White House Defends Trump Invitation to Duterte

May 1, 2017 Updated: May 1, 2017

WASHINGTON—The White House on Sunday defended President Donald Trump’s decision to invite Philippine President Rodrigo Duterte to Washington, saying his cooperation was needed to counter North Korea, even as the administration faced human rights criticism for its overture to Manila.

Trump issued the invitation on Saturday night in what the White House said was a “very friendly” phone conversation with Duterte, who is accused by international human rights groups of supporting a campaign of extrajudicial killings of drug suspects in the Philippines.

“There is nothing right now facing this country and facing the region that is a bigger threat than what’s happening in North Korea,” White House chief of staff Reince Priebus told ABC’s “This Week” during a weekend in which Trump sought to firm up support in Southeast Asia to help rein in North Korea’s nuclear and missile programs.

North Korea suggested on Monday it would continue its nuclear weapons tests, saying it will bolster its force “to the maximum” in a “consecutive and successive way at any moment” in the face of what it calls U.S. aggression and hysteria.

Priebus insisted the outreach to Duterte “doesn’t mean that human rights don’t matter, but what it does mean is that the issues facing us developing out of North Korea are so serious that we need cooperation at some level with as many partners in the area as we can get to make sure we have our ducks in a row.”

White House Chief of Staff Reince Priebus during a discussion at the Conservative Political Action Conference (CPAC) at National Harbor, Maryland on Feb. 23, 2017. (MIKE THEILER/AFP/Getty Images)
White House Chief of Staff Reince Priebus during a discussion at the Conservative Political Action Conference (CPAC) at National Harbor, Maryland on Feb. 23, 2017. (MIKE THEILER/AFP/Getty Images)
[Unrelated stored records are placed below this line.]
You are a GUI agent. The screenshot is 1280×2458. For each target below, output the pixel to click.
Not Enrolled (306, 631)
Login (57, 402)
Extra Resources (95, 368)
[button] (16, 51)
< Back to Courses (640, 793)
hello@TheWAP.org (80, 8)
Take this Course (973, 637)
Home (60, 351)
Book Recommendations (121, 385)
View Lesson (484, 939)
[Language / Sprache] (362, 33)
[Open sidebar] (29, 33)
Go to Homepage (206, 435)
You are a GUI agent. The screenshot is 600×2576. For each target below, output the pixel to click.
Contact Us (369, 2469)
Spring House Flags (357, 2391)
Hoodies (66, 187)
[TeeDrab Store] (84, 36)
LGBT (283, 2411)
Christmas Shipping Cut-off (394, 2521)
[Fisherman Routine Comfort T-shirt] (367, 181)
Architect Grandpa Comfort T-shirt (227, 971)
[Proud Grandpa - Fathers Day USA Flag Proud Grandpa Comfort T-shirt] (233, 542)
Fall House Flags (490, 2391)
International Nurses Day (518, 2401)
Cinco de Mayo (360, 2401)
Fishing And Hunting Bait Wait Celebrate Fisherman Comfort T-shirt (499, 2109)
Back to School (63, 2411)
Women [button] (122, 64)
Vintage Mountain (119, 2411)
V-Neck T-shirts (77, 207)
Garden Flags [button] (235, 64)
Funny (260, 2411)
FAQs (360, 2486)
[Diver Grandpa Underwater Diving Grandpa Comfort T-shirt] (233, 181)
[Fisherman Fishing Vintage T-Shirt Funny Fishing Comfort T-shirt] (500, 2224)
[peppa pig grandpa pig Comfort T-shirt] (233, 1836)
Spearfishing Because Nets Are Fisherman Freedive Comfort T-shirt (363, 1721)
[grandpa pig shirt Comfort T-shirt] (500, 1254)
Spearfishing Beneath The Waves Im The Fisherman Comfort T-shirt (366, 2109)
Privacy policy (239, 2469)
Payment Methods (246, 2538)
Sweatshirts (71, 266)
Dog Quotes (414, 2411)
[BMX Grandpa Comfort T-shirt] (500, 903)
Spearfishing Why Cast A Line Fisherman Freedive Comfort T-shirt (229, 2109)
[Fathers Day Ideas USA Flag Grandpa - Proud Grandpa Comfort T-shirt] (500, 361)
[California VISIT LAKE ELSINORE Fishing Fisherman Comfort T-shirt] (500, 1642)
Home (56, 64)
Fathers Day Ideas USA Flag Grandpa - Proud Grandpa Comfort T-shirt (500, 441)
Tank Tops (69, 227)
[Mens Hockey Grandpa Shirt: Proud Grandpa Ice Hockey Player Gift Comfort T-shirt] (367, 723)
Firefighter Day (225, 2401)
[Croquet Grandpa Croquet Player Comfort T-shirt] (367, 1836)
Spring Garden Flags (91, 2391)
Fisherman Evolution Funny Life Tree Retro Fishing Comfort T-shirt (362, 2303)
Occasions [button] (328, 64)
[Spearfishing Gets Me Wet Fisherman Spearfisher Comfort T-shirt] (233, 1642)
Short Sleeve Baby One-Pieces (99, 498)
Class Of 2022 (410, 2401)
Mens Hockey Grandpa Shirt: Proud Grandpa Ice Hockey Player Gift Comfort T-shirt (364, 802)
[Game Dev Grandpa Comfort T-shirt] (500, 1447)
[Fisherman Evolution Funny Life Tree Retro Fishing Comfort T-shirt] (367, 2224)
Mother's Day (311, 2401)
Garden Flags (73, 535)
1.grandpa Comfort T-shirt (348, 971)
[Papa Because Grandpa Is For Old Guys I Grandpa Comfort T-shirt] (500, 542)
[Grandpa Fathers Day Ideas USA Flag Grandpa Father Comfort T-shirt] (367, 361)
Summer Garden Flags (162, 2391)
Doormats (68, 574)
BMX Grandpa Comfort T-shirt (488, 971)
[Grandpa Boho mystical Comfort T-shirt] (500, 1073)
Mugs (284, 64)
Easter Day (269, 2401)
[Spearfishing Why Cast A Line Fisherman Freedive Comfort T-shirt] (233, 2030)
Since he came to power last year, Duterte has often sniped at Washington, his country’s longtime ally, has sought to mend relations with the Chinese regime and spoken of improving ties with Russia.

Asked on Monday about his invitation from Trump, he was non-committal, telling reporters: “I’m tied up.”

“I cannot make any definite promise. I am supposed to go to Russia and go to Israel,” he said, referring to already scheduled visits.

Foreign Ministry spokesman Robespierre Bolivar said that once a formal letter of invitation came it would be accepted.

 

On Sunday, Trump also extended a White House invitation to Thai Prime Minister Prayuth Chan-ocha, a former general who heads a military government that took power in a 2014 coup. Prayuth’s administration had strained relations with Trump’s predecessor, Barack Obama.

 

A Trump administration official insisted that the invitation was not a reward to Duterte or an endorsement of his policies but a decision that engagement with the Philippines was better than withdrawal which could “intensify bad behavior” by Duterte.

“It’s not a ‘thank you’,” the official said, speaking on condition of anonymity. “It’s a meeting.”

The official denied a New York Times report citing administration officials saying the State Department and the National Security Council were caught off-guard by the invitation to Duterte and were expected to object internally. “We were not surprised. The guys who prepared for the call were unified on this,” the official said.

‘On the Same Page’ on North Korea

Priebus made clear that North Korea was the top priority.

“If we don’t have all of our folks together—whether they’re good folks, bad folks, people we wish would do better in their country, doesn’t matter, we’ve got to be on the same page” on North Korea, Priebus said.

Thousands of Filipinos have been killed since Duterte unleashed his fierce anti-drugs campaign nearly 10 months ago. Police say they have killed only in self-defense, and the deaths of other drug dealers and users was down to vigilantes or narcotics gangs silencing potential witnesses.

Human rights groups say official accounts are implausible and accuse Duterte of backing campaign of systematic extrajudicial killings by police. The government denies that.

Duterte was infuriated by the Obama administration’s expressions of concern about extrajudicial killings after he took office last year and threatened to sever the long-standing U.S. defense alliance.

Duterte spoke positively about Trump after the U.S. presidential election in November, and the new administration has sought ways to mend the alliance.

In a summary of Saturday’s phone call between the two leaders, the White House said the two discussed “the fact that the Philippine government is fighting very hard to rid its country of drugs, a scourge that affects many countries throughout the world.”